● EXERCISE BRIEF
The lines below, from the one holding "Viewport: 293px width, 210px height." through the final line, are to be copied exactly, with no other lines and no pictures.

● Saved entries
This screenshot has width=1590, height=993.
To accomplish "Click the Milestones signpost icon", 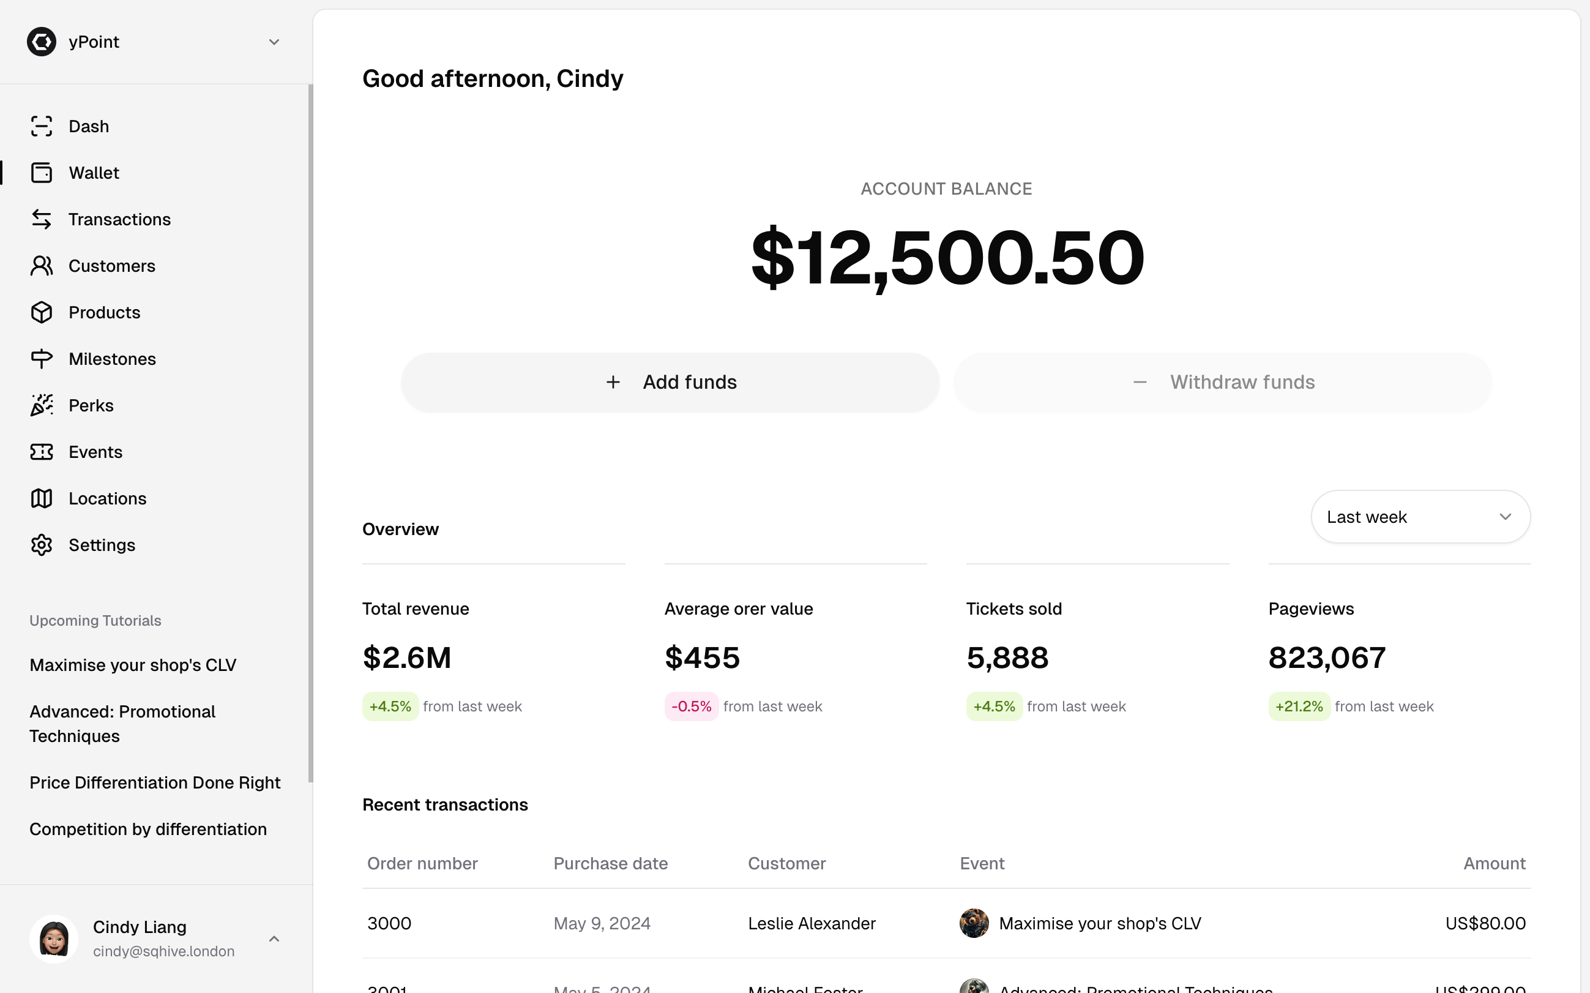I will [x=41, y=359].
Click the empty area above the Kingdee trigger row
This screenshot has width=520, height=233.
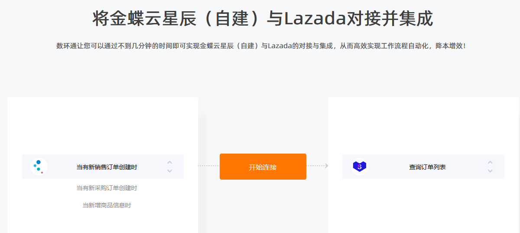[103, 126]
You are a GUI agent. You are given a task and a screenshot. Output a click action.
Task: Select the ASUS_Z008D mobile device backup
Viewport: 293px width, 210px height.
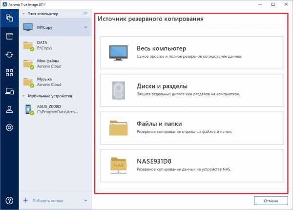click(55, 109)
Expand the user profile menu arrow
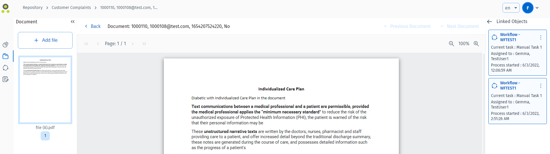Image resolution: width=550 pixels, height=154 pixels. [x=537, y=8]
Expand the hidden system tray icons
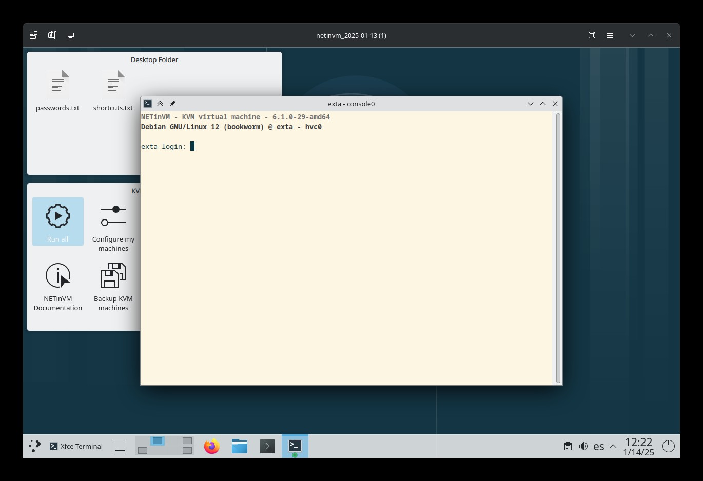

● WRITTEN ANSWER
Viewport: 293px width, 210px height.
click(55, 109)
Expand the user profile menu arrow
Image resolution: width=550 pixels, height=154 pixels. [x=537, y=8]
Expand the hidden system tray icons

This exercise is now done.